「第五公準、平行線問題とは何だったのか」なぜ証明出来なかったのか

平行線問題

エウクレイデス、原論。宇宙の幾何的構造を示すとされてた書

教科書的内容

 エウクレイデス(ユークリッド)の原論ほど、人類の役に立ってきた書物は、おそらくは存在しない。
幾何学 なぜ数学を学ぶのか?「エウクレイデスと原論の謎」
 それはおそらく、ギリシア幾何学の成果の集大成であり、長きにわたり、多くの人にとって、宇宙の存在に関して、人類に知れる限りを綴った書であった。

 原論は全13章。
実のところ、標準的な教科書だったのではないか、と言われるくらいに、驚くべきほどしっかりとした構成となっている。

 内容としては主に、第1章が、直線(Straight line)、平行線(parallel lines)、三角形(triangle)。
第2章が面積(area)。
第3章が円(Circle)。
第4章が正多角形(regular polygon)。
第5章が比例(Proportional)。
第6章が相似形(Similar form)。
第7〜9章が整数論(Number theory)や算術(arithmetic)。
第10章が無理数(Irrational number)。
第11〜13章は立体図形(Solid figure)についての内容。

> [保存資料]
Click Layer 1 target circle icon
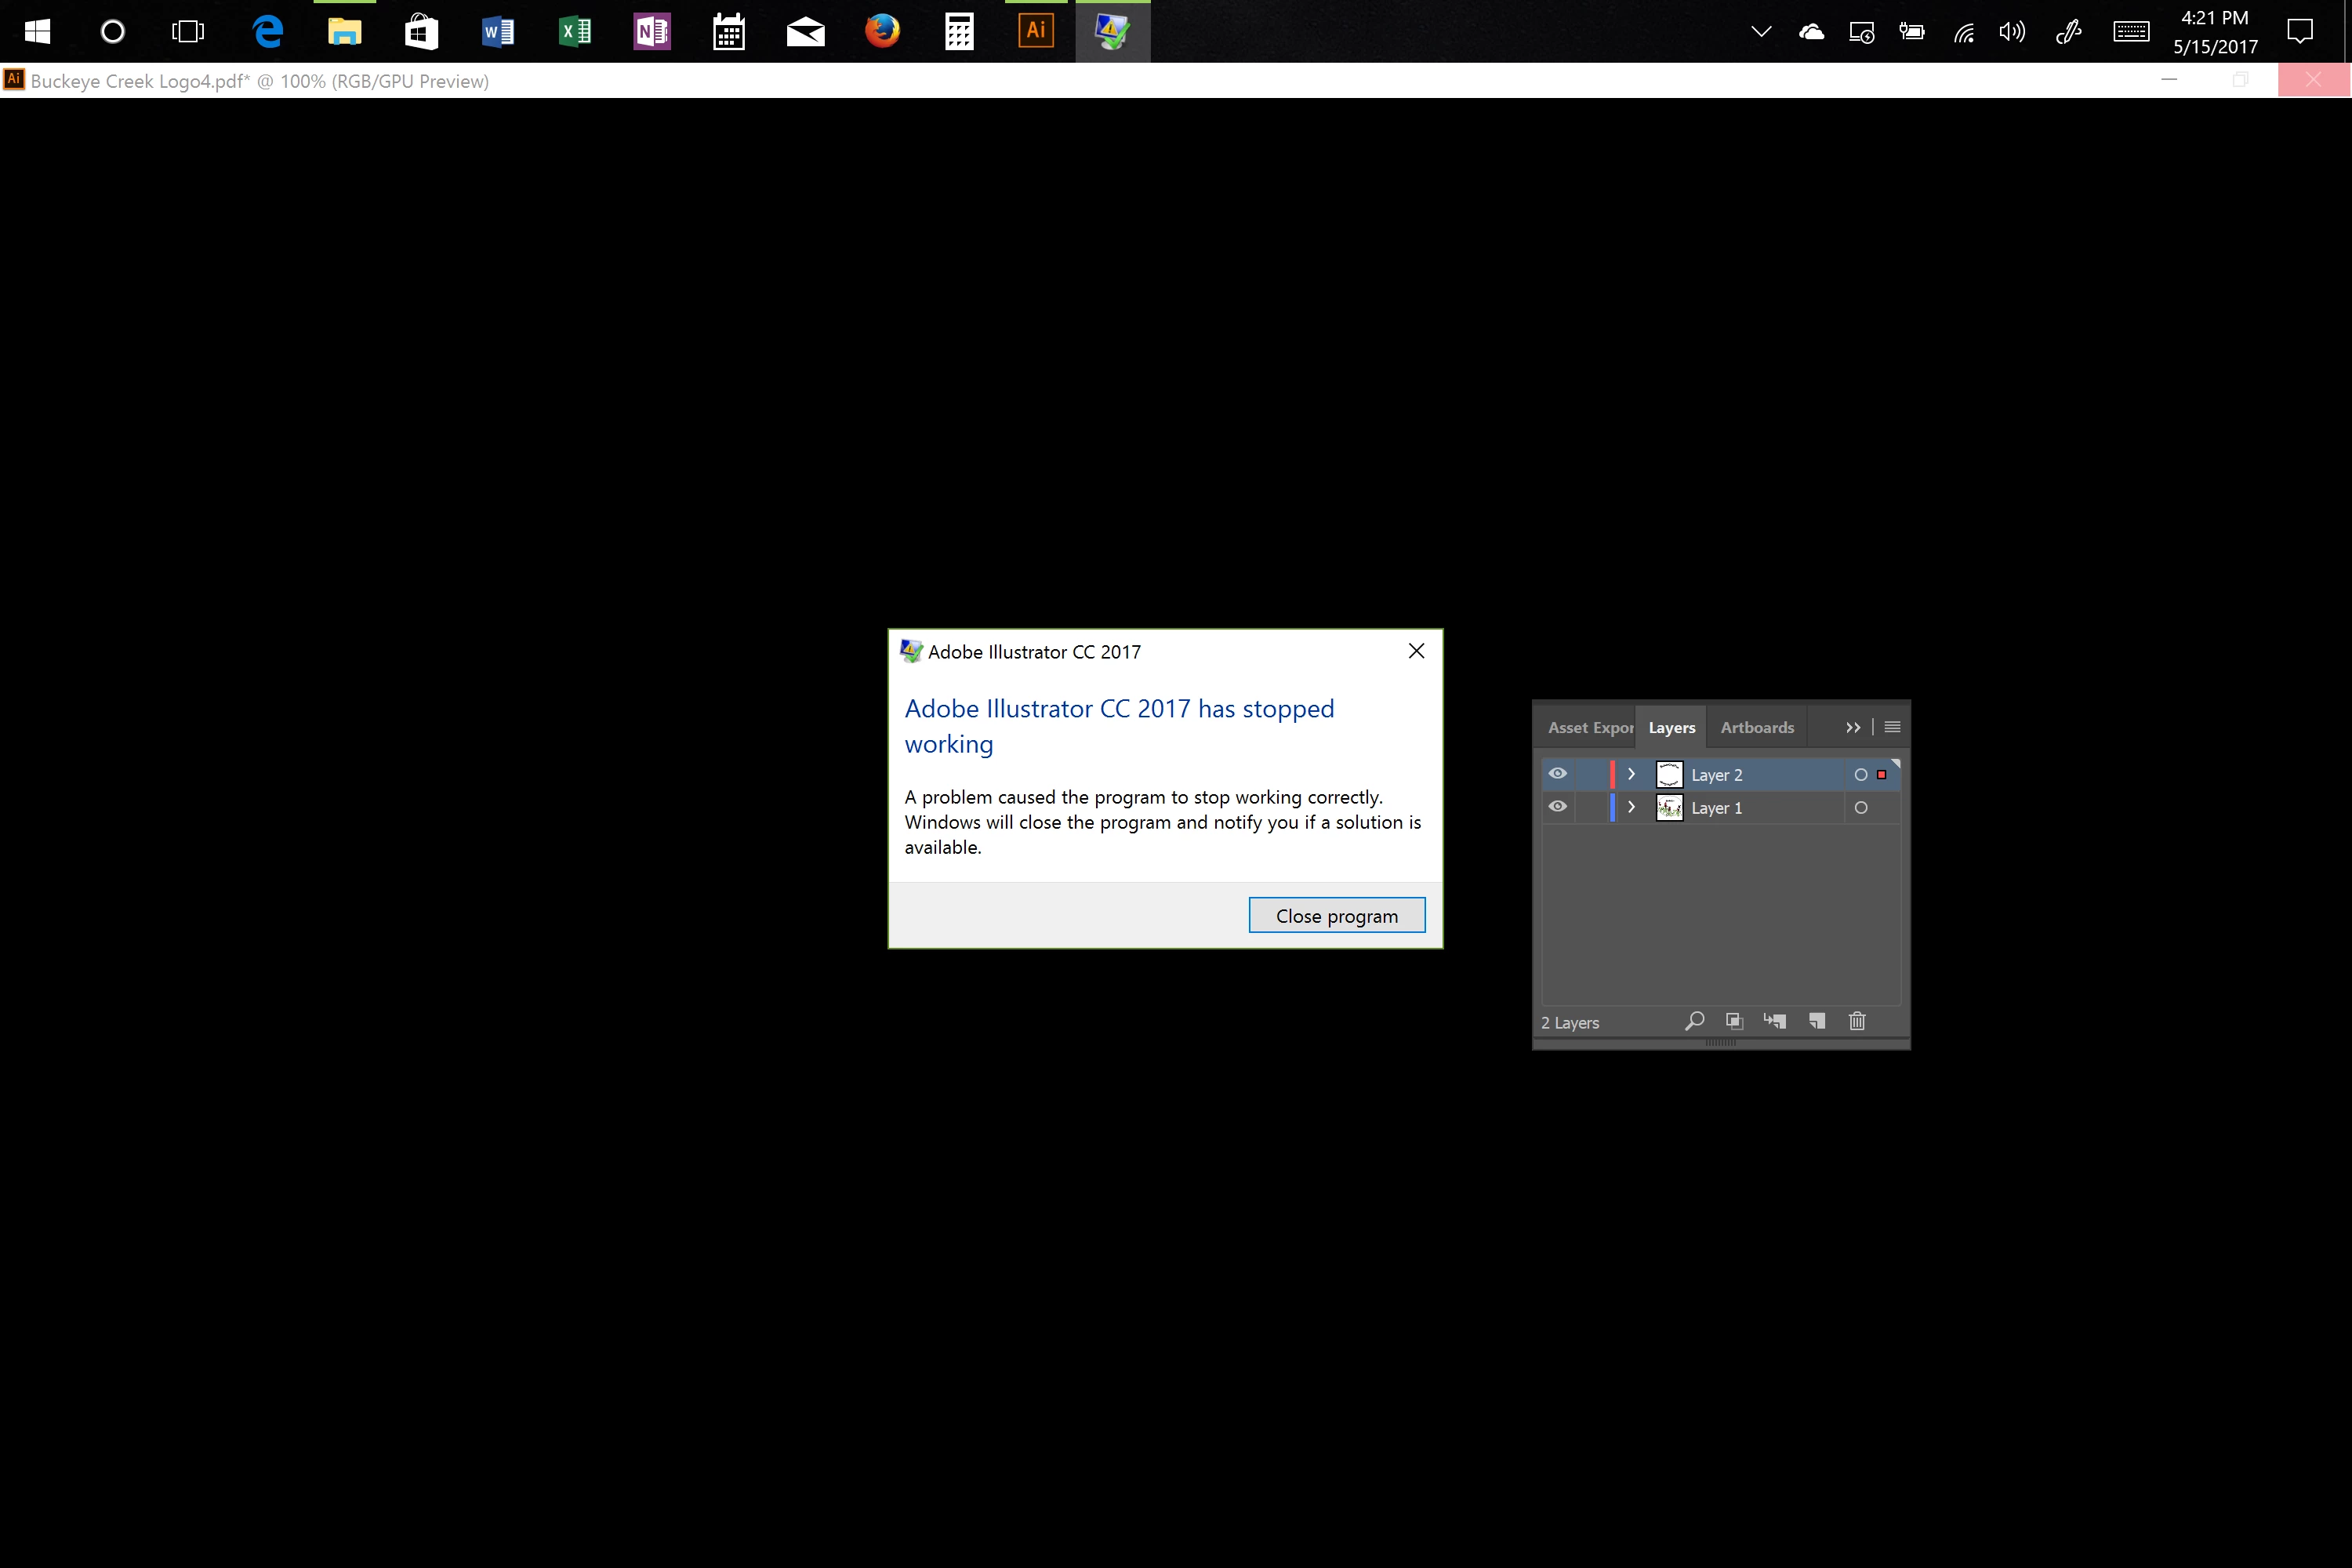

> [課題]
エウクレイデスの原論と平行線問題についての抜粋本文を、全文一字一句違えずに書き写す。 資料は本文とは別個のものである。

> [解答例]
「第五公準、平行線問題とは何だったのか」なぜ証明出来なかったのか

平行線問題

エウクレイデス、原論。宇宙の幾何的構造を示すとされてた書

教科書的内容

 エウクレイデス(ユークリッド)の原論ほど、人類の役に立ってきた書物は、おそらくは存在しない。
幾何学 なぜ数学を学ぶのか?「エウクレイデスと原論の謎」
 それはおそらく、ギリシア幾何学の成果の集大成であり、長きにわたり、多くの人にとって、宇宙の存在に関して、人類に知れる限りを綴った書であった。

 原論は全13章。
実のところ、標準的な教科書だったのではないか、と言われるくらいに、驚くべきほどしっかりとした構成となっている。

 内容としては主に、第1章が、直線(Straight line)、平行線(parallel lines)、三角形(triangle)。
第2章が面積(area)。
第3章が円(Circle)。
第4章が正多角形(regular polygon)。
第5章が比例(Proportional)。
第6章が相似形(Similar form)。
第7〜9章が整数論(Number theory)や算術(arithmetic)。
第10章が無理数(Irrational number)。
第11〜13章は立体図形(Solid figure)についての内容。